German DPA issues guidelines on Privacy Shield
The German Data Protection Authority of North Rhine Westphalia (LDI) has issued a guidance paper (German only) which outlines and explains what companies and/or affiliates established in the German state have to take into account when transferring Data to a ‘Privacy Shield’-certified U.S. company.
The paper first stresses that apart from the legitimization of the transfer as such, the transfer, which constitutes a processing action, also has to be legitimized under Article 4 of the German Data Protection Act. Additionally, according to the LDI, the exporter has additional due diligence obligations related to the Privacy Shield. These obligations involve an “assessment of whether the data importer is duly certified and whether it actually complies with its obligations”. In addition, companies are also recommended to ask for “proof, that the US-company is fulfilling its information duties towards the data subjects” [translations by author].

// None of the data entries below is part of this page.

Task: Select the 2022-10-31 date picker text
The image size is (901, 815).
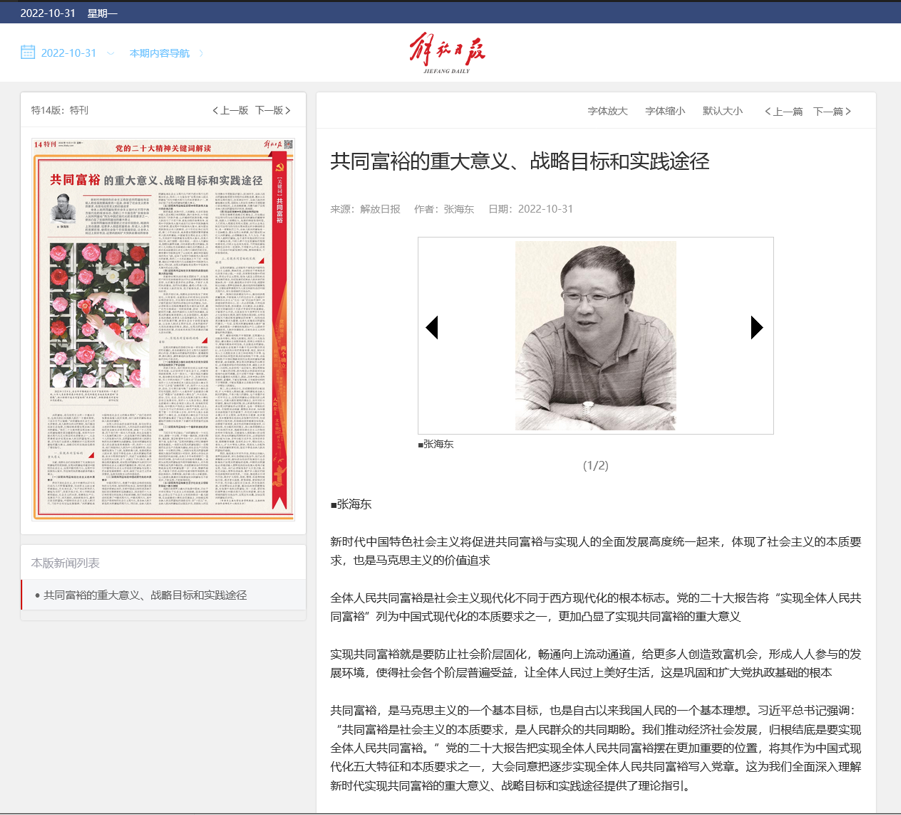Action: [x=68, y=53]
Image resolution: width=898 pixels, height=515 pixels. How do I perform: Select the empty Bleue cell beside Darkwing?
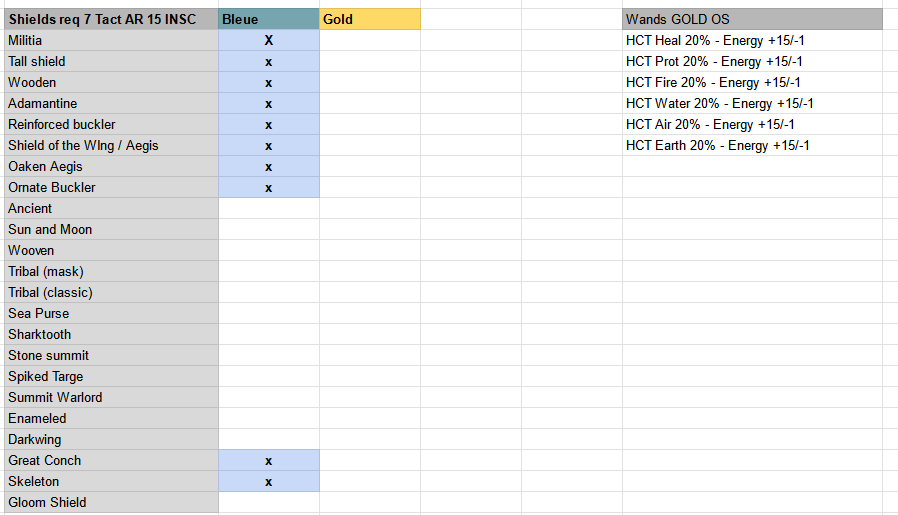268,440
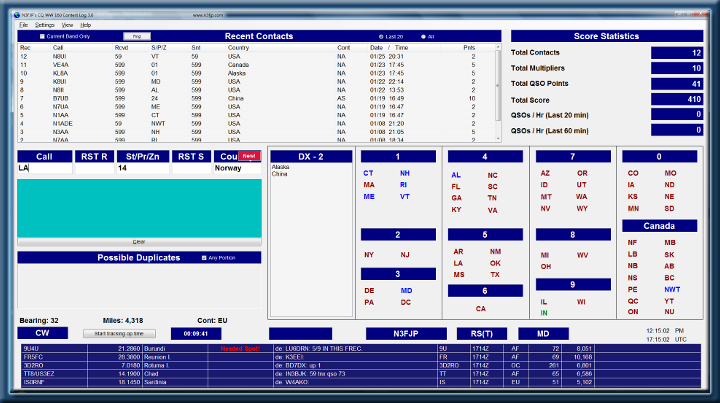The image size is (720, 403).
Task: Click the Recent Contacts list scrollbar
Action: [x=499, y=90]
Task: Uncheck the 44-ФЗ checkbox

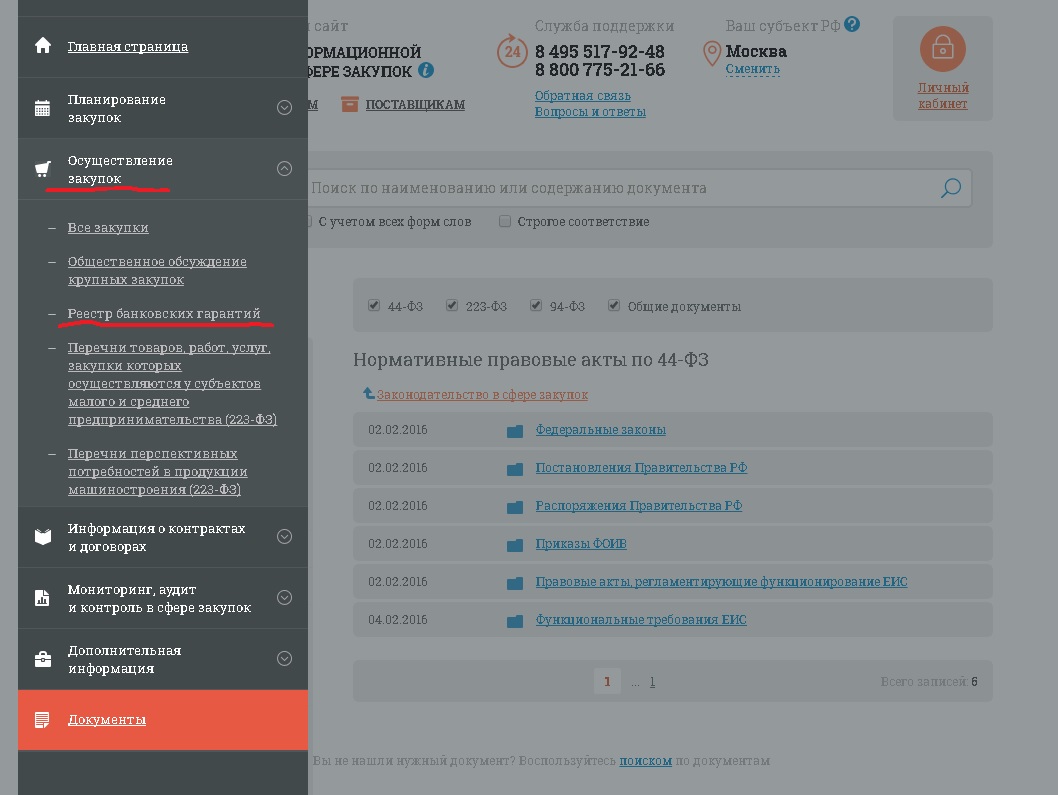Action: point(374,306)
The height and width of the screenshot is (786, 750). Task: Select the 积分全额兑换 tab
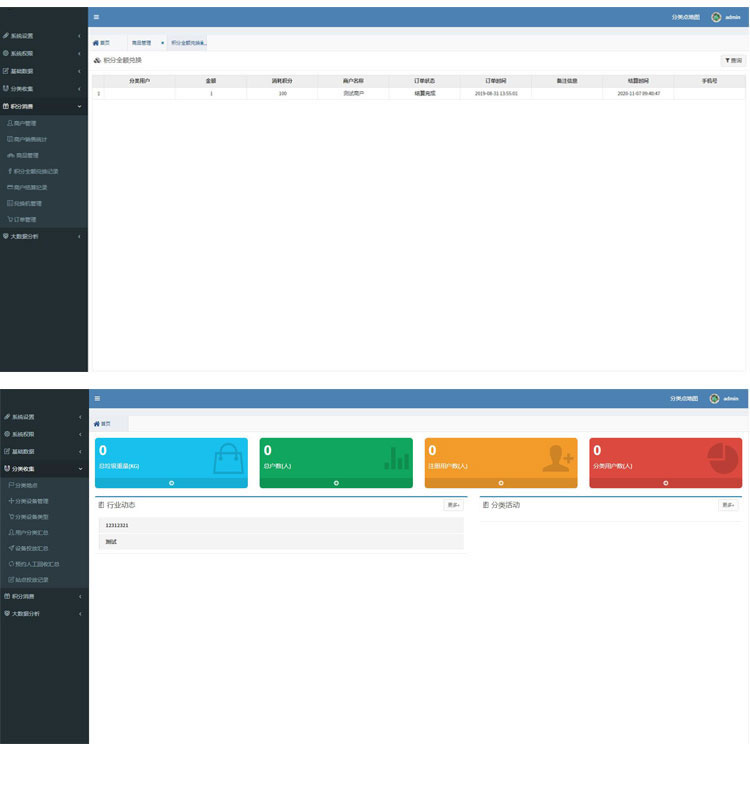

Strictly speaking this means that, in the view of the LDI, German businesses cannot just enter into data processing agreement with Privacy Shield certified companies, but that they have to carry out additional due diligence efforts. Apart from that, the LDI has made clear that it reserves the right to suspend data transfers based on Privacy Shield if the annual reviews raise doubts as to the compliance of Privacy Shield with European Fundamental Rights.
It remains to be seen how other German state DPAs will see these issues. However, the paper of the LDI yet seems to confirm former consistent assessments and interpretations of all German DPAs raised in the course of the Safe Harbor debates, so it might be expected that other German DPAs will issue similar papers.